ーーーーーーーーーーーーーーーーーーーーーーーーーーーーーーーー

ときには短編小説を
                              作・なかまくら
 
 なぜ戦をしなければならないのか。みそ汁を啜り、その塩味で白米を口に馴染ませる。塩味が、白米本来の甘みを引き立たせる。Yシャツに黒いスラックス、首も袖も端のボタンはまだ留めていない。むぐむぐと噛み、最後に程よく熱の逃げたお茶を飲んだ。
「もう片付けていい?」「自分でやるよ」
食器を洗う音がする。水が連続的に流れ落ちる音がしている。
「最近はさ、なんだか時間がゆっくりに感じるんだ」「ええ?」
「何かがあったわけじゃないんだけど、大切なんだ。大切に思っているから、時間を細かく細かく刻んで、その一粒一粒を味わうようなそんな気分なのかもしれない」「じゃあ、私は、お米の粒みたいなものかしら。あなたが味わって、消化されて身体の一部になって、心の一部になって」
カチャカチャと食器が鳴り合って、手を掛けてあるタオルを持ち上げて拭いて、エプロンの結び目を解いている。
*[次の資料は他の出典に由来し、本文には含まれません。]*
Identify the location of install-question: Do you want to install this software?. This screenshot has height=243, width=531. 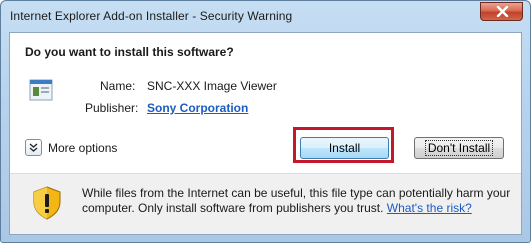
(130, 52).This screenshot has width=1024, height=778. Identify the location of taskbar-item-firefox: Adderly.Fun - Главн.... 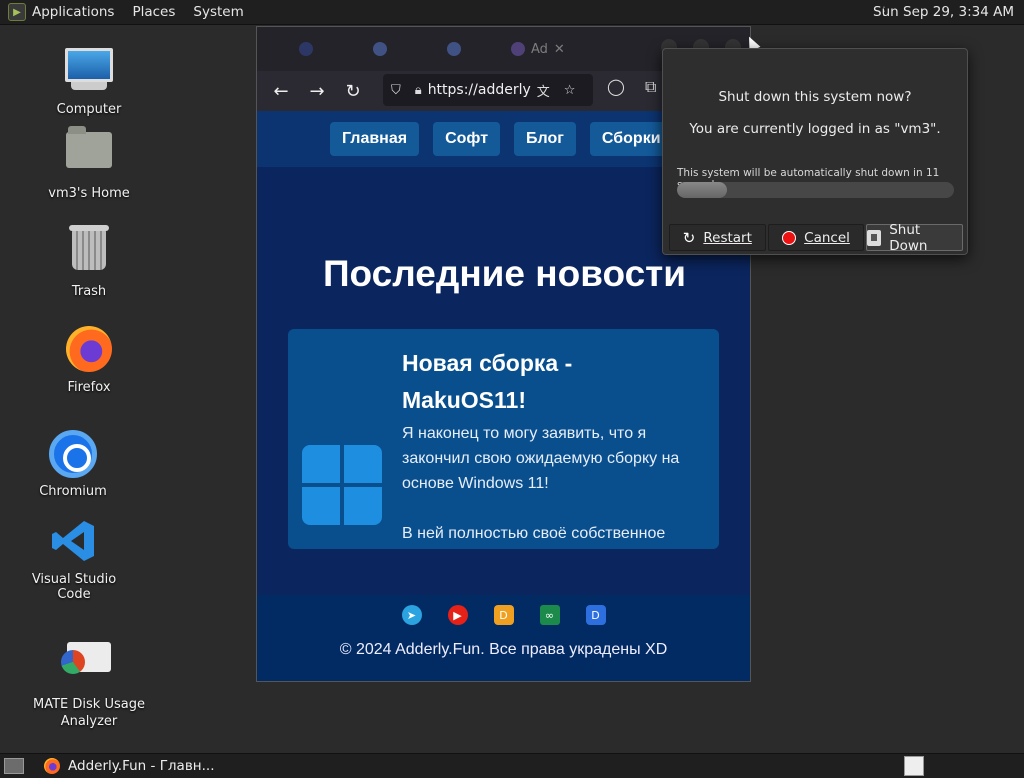
(129, 766).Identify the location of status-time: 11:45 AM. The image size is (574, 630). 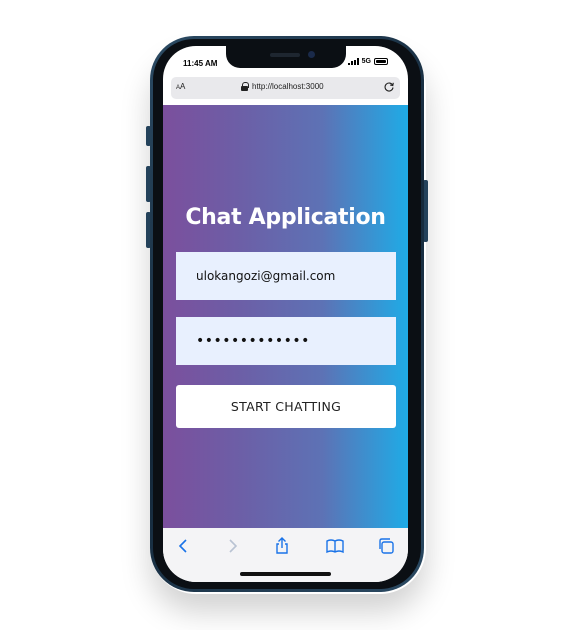
(200, 64). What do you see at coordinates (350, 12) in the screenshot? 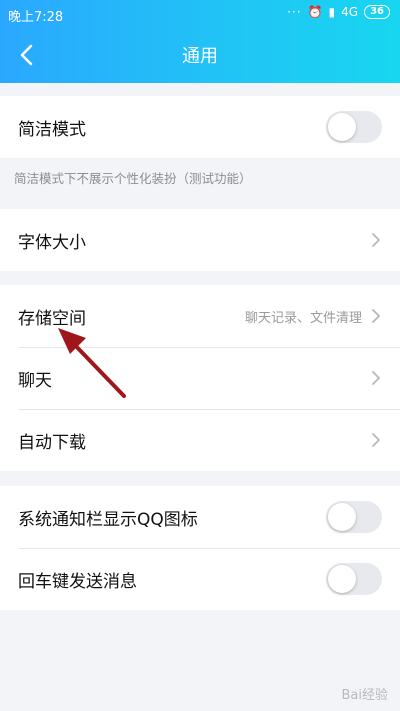
I see `network-type: 4G` at bounding box center [350, 12].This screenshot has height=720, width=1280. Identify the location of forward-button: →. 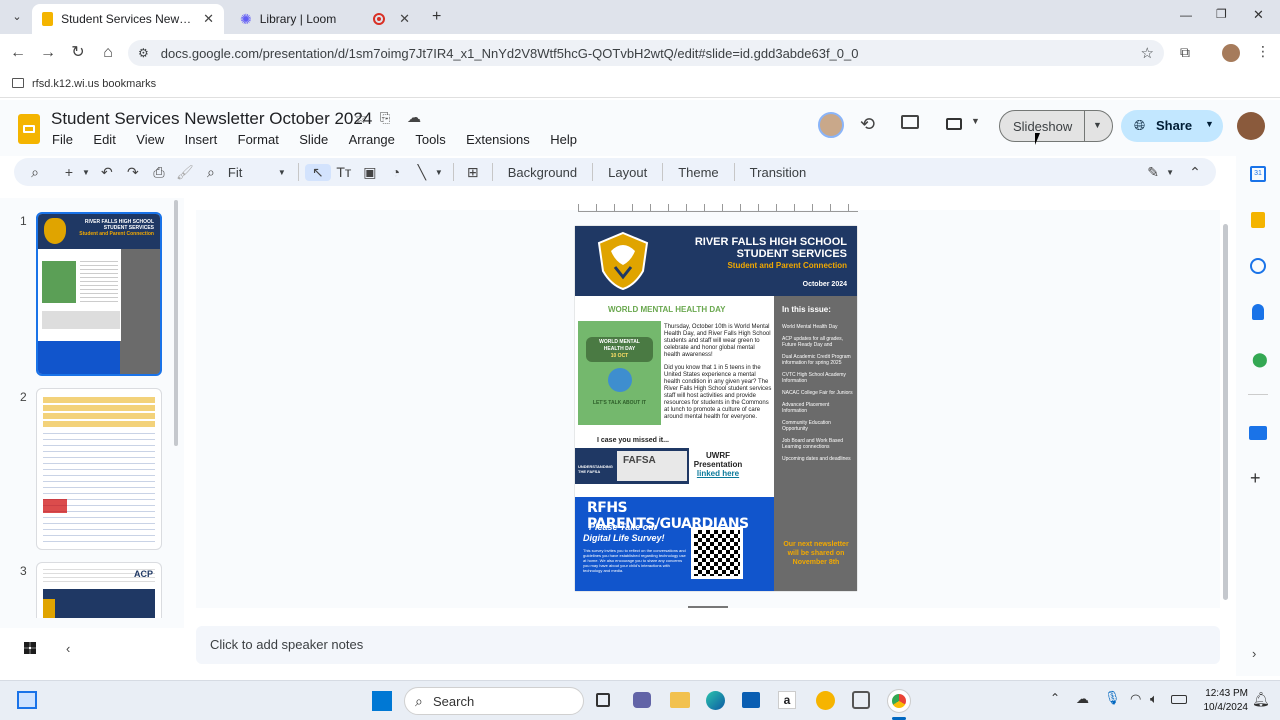
(48, 53).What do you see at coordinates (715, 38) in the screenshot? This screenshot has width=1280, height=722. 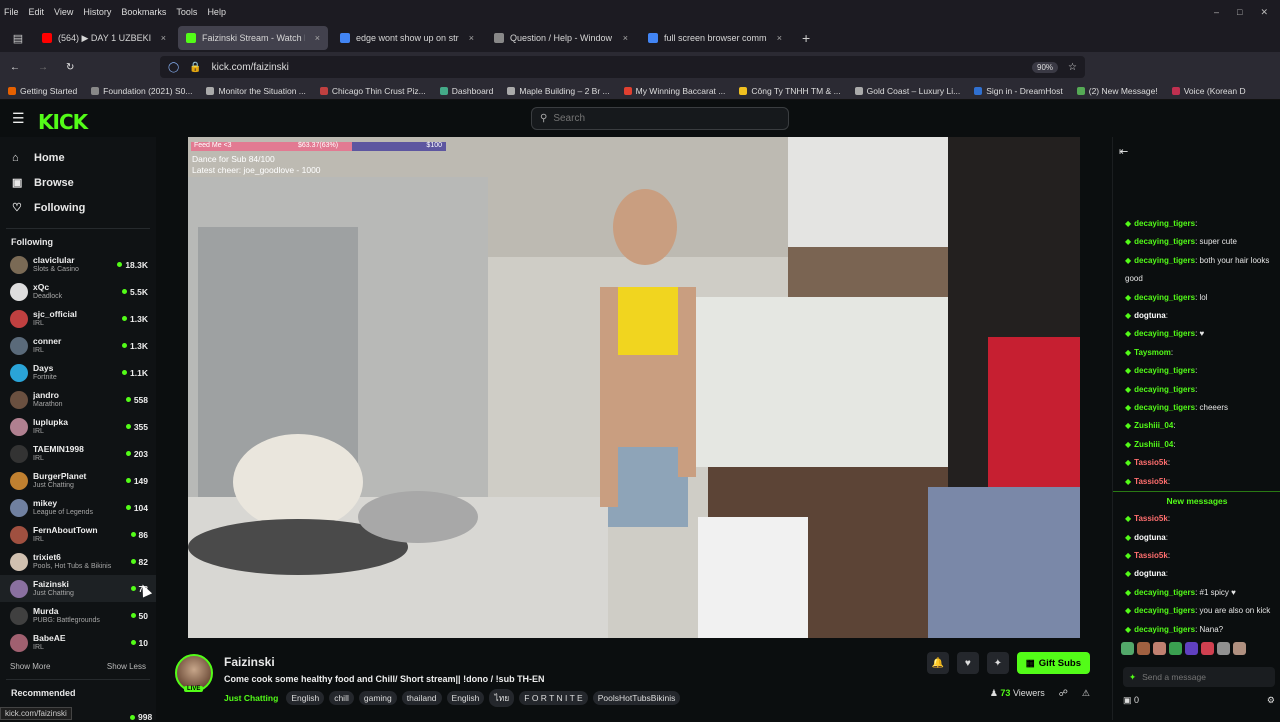 I see `browser-tab: full screen browser command - ×` at bounding box center [715, 38].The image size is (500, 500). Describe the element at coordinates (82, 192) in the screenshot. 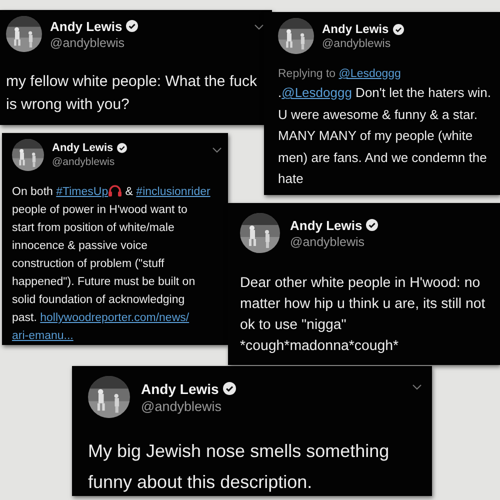

I see `link: #TimesUp` at that location.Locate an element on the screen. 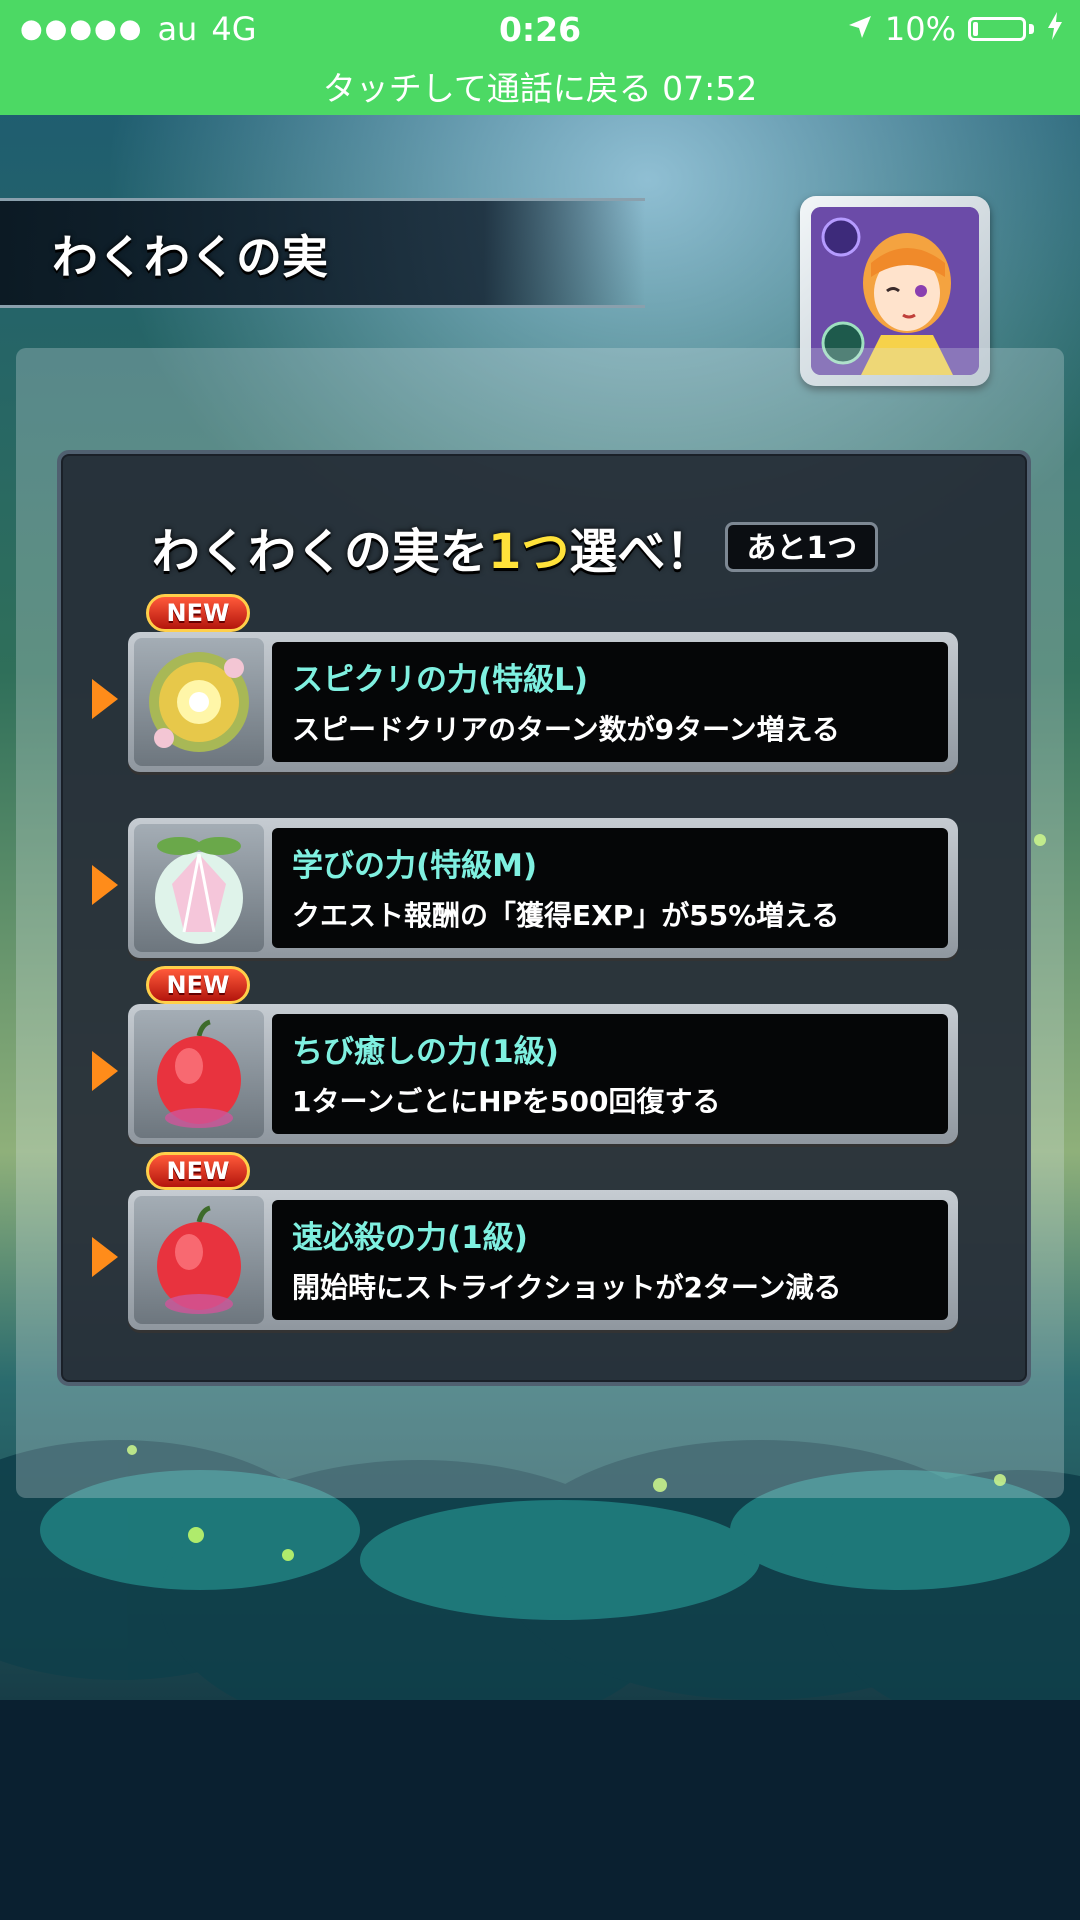 This screenshot has height=1920, width=1080. screen-title: わくわくの実 is located at coordinates (190, 257).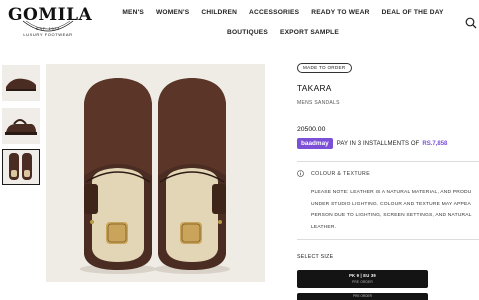 This screenshot has width=479, height=300. Describe the element at coordinates (312, 130) in the screenshot. I see `product-price: 20500.00` at that location.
「お互い様だと嬉しいんだけど」少し出てきた君のおなかをさする。
「食べた分だけ食べられて、混ざり合って次第に分別できない複雑なものになっていくと、うれしいね」
そう言って、おなかをさする君を見た。
 
 
読み終えて紙を閉じる。窓の外を見ると、2頭立ての馬車が土煙をあげていた。食べかけだったパンをミルクに浸して柔らかくして、急いで口に入れた。遅れて土埃が壁の隙間から上がってくる。それを横目に飲み込むと、下に敷いていた魔法陣の描かれた紙をきれいに畳んだ。身体の傷がむず痒い熱を帯び、塞がっていくのをジッと待った。
「ふぅ」
魔法の才能はなく、買うしかなかった。どう見ても今までの世界ではないここで突然目覚めて、ようやくここまで来た。言葉は通じるが文字は読めなかった。掃除、店頭販売、日雇いの魔物討伐。武器は支給品だった。知人や仲間も増え、そしてあるいは死んだ。何人かで小さな小屋を借りた。魔法はないが、教えてもらった剣が、命をつないでくれた。なぜ戦をしなければいけないのか。胸ポケットに入っていた紙切れ。そこに描かれているささやかな幸せ。短編小説の中の世界でも、同じ言葉から始まる。たった1枚からなる、その元の世界とのつながりを、ときどき開いて眺める。いつか、この紙を手放す時が来るのだろうか。